Wednesday, July 20, 2011

Lesson #67: Managing Accounts Payable & Accounts Receivable

Posted By: George Deeb - 7/20/2011


& Comment

The more diligent you are at managing your working capital, specifically your accounts payable and accounts receivable, the easier it is to manage the ebbs and flows of your cash flow.

Accounts payable are current liabilities less than one year old.  And, more practicably, they represent your normal monthly operating expenses which get invoiced to you monthly.  One way to stretch your cash resources as a startup, is to stretch out the timing on when you actually pay your monthly bills.  Most bills get invoiced with 30-day due dates.  But, stretching those payments to 45-60 days can give you an extra 15-30 days of time to allow cash from revenues or other sources (e.g., financing) to materialize before having to go cash out of pocket.

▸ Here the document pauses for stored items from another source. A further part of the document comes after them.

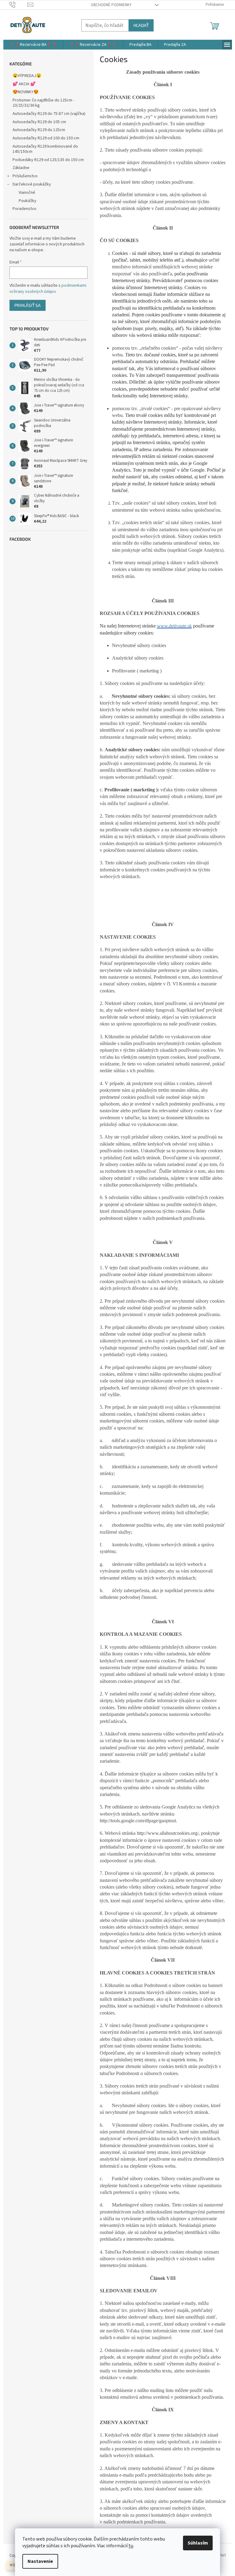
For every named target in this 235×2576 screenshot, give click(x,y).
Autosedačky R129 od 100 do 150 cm (46, 138)
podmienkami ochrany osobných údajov (47, 288)
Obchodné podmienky (111, 5)
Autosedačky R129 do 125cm (39, 130)
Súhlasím (198, 2543)
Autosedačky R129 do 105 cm (39, 122)
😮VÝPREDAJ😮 (27, 76)
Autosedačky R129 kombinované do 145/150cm (45, 149)
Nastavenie (40, 2561)
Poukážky (27, 201)
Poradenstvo (24, 209)
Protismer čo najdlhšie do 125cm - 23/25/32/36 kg (43, 103)
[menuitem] (33, 45)
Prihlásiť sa (27, 305)
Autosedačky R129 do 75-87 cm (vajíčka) (49, 114)
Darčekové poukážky (32, 184)
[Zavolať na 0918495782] (18, 4)
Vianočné (27, 193)
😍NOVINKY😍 (26, 92)
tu (131, 2545)
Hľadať (141, 25)
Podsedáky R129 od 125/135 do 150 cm (48, 160)
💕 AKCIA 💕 (24, 84)
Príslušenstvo (25, 176)
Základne (21, 168)
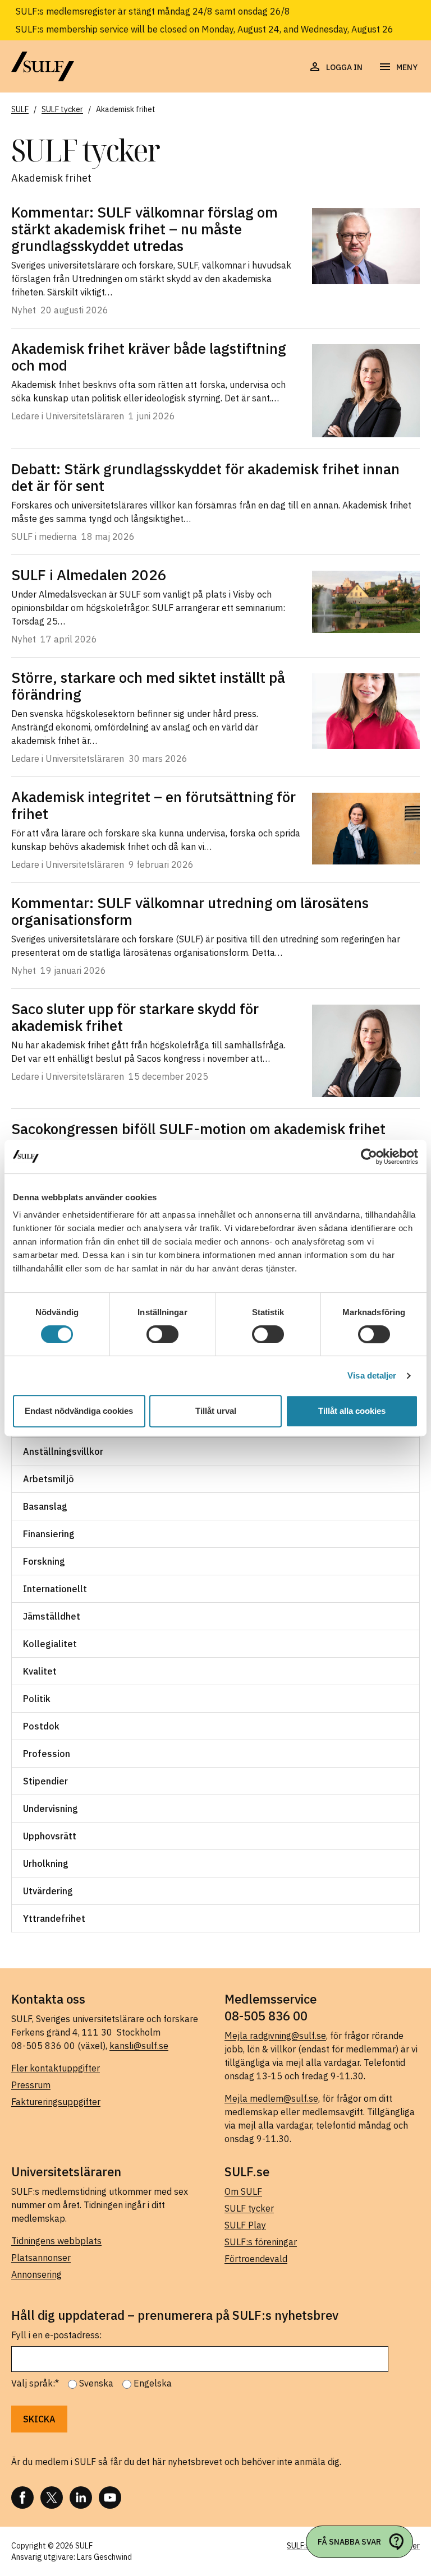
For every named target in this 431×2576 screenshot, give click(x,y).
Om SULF (243, 2191)
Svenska (96, 2383)
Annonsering (36, 2274)
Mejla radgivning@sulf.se (275, 2035)
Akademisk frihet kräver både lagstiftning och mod (148, 356)
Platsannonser (41, 2257)
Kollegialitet (50, 1643)
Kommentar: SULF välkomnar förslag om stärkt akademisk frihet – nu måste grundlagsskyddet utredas (144, 228)
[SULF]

That said, the longer you stretch out the timing on paying your bills, the higher odds you piss off your vendors, where they may want to drop you or implement prepayment terms to continue the relationship.  In addition, late payments by you also increase the odds such late payments get reported to business services like Dun & Bradstreet (D&B) or the Better Business Bureau (BBB).  So, you don't want to use any long term techniques that would impact your public facing business credit ratings or corporate image.  So, only use these techniques when you have no other choice.

Accounts receivable are current assets less than one year old.  And, more practicably, they represent your normal monthly revenues which you invoice monthly.  So, the keys here are: (i) make sure you are invoicing your customers on the first date of each month, to get the collections clock started sooner than later; and (ii) make sure you have a process each month to follow up with late paying customers, to collect your cash sooner than later (e.g., monthly aging reports, controller who tracks down late payments).  The longer you take to invoice clients and the longer you take to collect late paying receivables, the more cash strains you are putting on your business.

And, manage your customers accordingly.  If you find yourself with consistently late paying customers, change the terms of doing business with them (e.g., to prepay only).  Or, an effective tactic is to shut off your services, until such late paying customer becomes current with paying your bills.  When all else fails, after months of delays in collecting payments, you may have no choice but to terminate the relationship with that customer, report them to D&B and the BBB and turn over your materially past-due receivable to a collection agency.  So, keep a budget for bad debts expense based on the credit of your customers, and what percent of your receivables they represent.

Don't get so bogged down with the running of your startup, that you forget to manage the timing of bills you need to pay and the timing of receivables you need to collect.  It can make a material difference to your cash flow, and can more easily get you through the tough times.